The very large and long-running Women's Health Initiative study surprised everyone when it produced its finding that hormone therapy generally increased rather than decreased stroke risk as well as other health problems. But one explanation for that finding might be that many of the women only received hormone replacement therapy years after menopause. There are indications that timing is crucial.
This new rat study involved female rats equivalent to human 60-65 year olds, about a decade past menopause. An enzyme called CHIP (carboxyl terminus of Hsc70 interacting protein) was found to increase binding with estrogen receptors, resulting in about half the receptors getting hauled to the cell's proteosome to be chopped up and degraded. When some of the aged rats were later treated with estrogen, mortality increased.
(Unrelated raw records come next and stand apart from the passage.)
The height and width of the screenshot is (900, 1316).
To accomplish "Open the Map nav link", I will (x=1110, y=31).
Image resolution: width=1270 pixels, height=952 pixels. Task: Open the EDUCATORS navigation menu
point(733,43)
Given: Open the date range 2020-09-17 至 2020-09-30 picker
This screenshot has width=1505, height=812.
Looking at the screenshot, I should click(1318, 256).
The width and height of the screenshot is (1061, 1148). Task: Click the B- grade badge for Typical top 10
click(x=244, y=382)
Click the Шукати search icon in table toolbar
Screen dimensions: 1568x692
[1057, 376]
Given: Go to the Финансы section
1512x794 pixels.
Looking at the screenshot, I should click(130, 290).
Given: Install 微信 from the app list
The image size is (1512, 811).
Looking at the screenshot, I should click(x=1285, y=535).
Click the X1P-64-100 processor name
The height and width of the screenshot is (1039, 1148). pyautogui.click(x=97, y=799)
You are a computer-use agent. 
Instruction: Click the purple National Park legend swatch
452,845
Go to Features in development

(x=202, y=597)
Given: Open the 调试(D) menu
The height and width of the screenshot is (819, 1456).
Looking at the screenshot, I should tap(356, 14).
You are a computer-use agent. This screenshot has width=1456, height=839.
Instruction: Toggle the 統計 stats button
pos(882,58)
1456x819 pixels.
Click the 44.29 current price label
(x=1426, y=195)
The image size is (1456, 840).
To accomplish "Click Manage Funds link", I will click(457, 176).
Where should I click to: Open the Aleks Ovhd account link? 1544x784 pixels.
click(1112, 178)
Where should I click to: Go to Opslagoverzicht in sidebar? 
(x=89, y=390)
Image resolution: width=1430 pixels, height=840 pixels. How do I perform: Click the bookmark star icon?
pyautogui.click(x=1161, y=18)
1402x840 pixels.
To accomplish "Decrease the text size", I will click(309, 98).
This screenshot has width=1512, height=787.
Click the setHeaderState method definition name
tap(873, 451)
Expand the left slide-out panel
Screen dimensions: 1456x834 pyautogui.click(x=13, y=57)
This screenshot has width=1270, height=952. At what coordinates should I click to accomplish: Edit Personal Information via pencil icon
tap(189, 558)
When middle-aged rats were treated with estrogen, on the other hand, results were positive.
In other words, putting in extra estrogen after the number of estrogen receptors in the brain has been dramatically decreased is a bad idea.
While this study focused on mortality, other research has produced similar conflicting results as to whether estrogen therapy helps fight age-related cognitive impairment in women (see my report). It’s interesting to note that this effect only occurred in the hippocampus — estrogen receptors in the uterus were unaffected.
Reference:
[2526]
(2011). C terminus of Hsc70-interacting protein (CHIP)-mediated degradation of hippocampal estrogen receptor-α and the critical period hypothesis of estrogen neuroprotection.
Proceedings of the National Academy of Sciences. 108(35), E617 -E624 - E617 -E624.